Non, je ne suis pas d’accord. Cette équipe n’est pas finie. Il suffit juste de ramener un grand entraîneur qui puisse nous apprendre quelque chose de nouveau pour qu’on se remette à fond au travail. Je pense que les meilleurs éléments, il faudra les garder tant qu’ils seront bons.
Justement, la FAF vient d’annoncer il y a quelques minutes (entretien réalisé hier après-midi) que le prochain sélectionneur sera de renommée internationale et en plus étranger en même temps que son staff…
Pour moi, qu’il soit algérien ou étranger, peu importe. Nous avons gagné avec un entraîneur algérien et nous avons aussi l’habitude d’être coachés en club par des étrangers. Ce qui est important pour nous, c’est que le nouveau staff soit compétent et qu’il nous apporte quelque chose de positif. Peu importe son origine.
C’est une bonne chose que Benchikha n’ait pas insisté et qu’il ait vite démissionné ?
Je ne sais pas, lui a une carrière d’entraîneur à gérer et nous avons la nôtre en tant que joueurs. Chacun décide pour lui-même. C’est comme sur le terrain, il a fait ses choix et personne n’a à les discuter…
Hassan, l’équipe du Maroc était-elle forte à ce point au final ?
Sincèrement, ils ont une très belle équipe avec de très bonnes individualités.
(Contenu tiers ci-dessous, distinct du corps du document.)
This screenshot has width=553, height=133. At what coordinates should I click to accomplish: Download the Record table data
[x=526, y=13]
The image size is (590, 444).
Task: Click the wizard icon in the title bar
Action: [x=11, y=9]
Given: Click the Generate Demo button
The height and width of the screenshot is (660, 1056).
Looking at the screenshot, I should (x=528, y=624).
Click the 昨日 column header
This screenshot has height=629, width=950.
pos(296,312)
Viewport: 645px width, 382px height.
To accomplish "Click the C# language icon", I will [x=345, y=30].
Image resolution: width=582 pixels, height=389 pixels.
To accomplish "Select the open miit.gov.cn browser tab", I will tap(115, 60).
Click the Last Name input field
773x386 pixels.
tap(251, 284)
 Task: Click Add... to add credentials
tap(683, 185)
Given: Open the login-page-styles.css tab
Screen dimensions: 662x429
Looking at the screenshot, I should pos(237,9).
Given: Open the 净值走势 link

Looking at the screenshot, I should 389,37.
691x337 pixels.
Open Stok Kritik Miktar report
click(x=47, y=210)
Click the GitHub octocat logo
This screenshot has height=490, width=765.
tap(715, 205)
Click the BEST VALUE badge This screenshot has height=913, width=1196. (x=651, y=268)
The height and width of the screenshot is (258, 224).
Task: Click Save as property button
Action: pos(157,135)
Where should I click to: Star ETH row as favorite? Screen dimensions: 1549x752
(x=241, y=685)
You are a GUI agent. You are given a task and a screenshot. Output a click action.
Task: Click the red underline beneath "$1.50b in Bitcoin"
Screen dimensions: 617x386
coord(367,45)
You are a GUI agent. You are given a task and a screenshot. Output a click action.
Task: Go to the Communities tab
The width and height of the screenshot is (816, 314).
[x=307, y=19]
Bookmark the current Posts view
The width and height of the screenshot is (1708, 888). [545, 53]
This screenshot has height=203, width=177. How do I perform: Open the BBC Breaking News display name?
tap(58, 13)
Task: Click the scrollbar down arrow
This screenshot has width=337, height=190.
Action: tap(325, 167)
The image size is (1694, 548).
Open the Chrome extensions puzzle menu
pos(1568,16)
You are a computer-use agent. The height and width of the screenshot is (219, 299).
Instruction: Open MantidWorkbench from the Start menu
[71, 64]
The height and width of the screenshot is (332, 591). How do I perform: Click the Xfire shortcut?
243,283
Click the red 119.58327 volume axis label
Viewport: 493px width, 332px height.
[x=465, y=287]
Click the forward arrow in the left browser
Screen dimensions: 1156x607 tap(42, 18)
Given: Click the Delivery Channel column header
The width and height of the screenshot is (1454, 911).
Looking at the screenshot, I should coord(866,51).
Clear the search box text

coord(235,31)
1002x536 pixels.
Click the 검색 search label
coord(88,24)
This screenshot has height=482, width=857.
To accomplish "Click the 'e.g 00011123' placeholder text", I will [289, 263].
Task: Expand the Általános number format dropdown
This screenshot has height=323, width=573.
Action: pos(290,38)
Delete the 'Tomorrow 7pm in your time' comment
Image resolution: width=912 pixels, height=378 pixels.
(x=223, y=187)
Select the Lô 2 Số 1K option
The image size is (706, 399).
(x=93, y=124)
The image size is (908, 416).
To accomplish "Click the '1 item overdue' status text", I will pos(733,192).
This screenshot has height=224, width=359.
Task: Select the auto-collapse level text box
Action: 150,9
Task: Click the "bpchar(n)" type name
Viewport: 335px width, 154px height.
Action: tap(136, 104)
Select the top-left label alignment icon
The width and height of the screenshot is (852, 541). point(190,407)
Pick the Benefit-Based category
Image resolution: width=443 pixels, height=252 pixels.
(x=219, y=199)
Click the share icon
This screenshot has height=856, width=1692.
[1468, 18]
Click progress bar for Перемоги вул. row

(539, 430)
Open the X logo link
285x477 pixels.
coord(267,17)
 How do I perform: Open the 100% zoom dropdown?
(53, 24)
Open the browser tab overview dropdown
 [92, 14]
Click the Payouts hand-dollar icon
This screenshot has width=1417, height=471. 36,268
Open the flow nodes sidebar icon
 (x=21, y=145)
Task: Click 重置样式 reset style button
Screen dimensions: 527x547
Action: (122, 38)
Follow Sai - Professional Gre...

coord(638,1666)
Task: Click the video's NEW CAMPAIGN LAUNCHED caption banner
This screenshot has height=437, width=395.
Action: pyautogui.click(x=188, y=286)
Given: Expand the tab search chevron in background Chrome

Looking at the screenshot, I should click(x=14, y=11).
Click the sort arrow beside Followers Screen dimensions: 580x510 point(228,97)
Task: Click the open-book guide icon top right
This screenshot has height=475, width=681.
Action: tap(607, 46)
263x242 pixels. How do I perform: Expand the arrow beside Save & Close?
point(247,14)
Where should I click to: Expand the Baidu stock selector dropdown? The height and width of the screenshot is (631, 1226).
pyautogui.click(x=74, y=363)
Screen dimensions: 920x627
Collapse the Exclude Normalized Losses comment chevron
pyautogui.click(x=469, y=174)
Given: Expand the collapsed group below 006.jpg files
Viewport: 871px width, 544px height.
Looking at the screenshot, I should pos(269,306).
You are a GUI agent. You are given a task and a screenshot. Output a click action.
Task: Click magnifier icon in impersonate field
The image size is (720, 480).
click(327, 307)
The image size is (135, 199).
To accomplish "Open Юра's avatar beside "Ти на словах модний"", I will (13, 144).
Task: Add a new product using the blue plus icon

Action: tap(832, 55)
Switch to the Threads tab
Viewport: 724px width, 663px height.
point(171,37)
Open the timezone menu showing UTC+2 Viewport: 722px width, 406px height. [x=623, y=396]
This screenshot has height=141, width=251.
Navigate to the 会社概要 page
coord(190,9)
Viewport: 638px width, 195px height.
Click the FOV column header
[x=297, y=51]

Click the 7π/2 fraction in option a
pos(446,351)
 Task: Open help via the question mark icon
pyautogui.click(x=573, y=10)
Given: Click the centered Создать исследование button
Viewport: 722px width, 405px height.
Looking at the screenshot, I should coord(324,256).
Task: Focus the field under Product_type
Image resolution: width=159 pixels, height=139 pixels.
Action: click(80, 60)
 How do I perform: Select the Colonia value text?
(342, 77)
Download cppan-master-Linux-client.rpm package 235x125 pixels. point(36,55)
Et là, dans ce match, ils ont prouvé qu’ils ont aussi un très bon collectif.
Que vous a dit Benchikha durant la mi-temps ?
Euh… je ne sais plus. J’étais tellement énervé que je ne m’en rappelle plus (C’est à la mi-temps que Benchikha l’a remplacé, ndlr). J’avais la tête vraiment ailleurs. J’avais mal accepté cela.
Et que vous a-t-il dit après le match ? Il vous a annoncé sa démission ?
Non, non, il n’y a eu aucun discours. On a juste pris notre douche et on est partis. Il ne nous a pas dit directement qu’il allait démissionner.
Et comment l’aviez-vous appris ?
Par le biais de certains de mes coéquipiers. On est venu me demander si je savais que le coach avait démissionné et j’ai dit non.
Comment voyez-vous la suite de votre parcours dans ces éliminatoires, vu que mathématiquement, vous n’êtes pas encore éliminés ?
Mathématiquement, on n’est pas encore éliminés, mais on sait très bien qu’on est dans de beaux draps ! Il nous reste deux matchs à jouer, on va essayer de les jouer à fond, mais on sait aussi que ça ne dépend plus uniquement de nos résultats.
Qu’avez-vous à dire aux supporteurs algériens si vous les aviez en face de vous ?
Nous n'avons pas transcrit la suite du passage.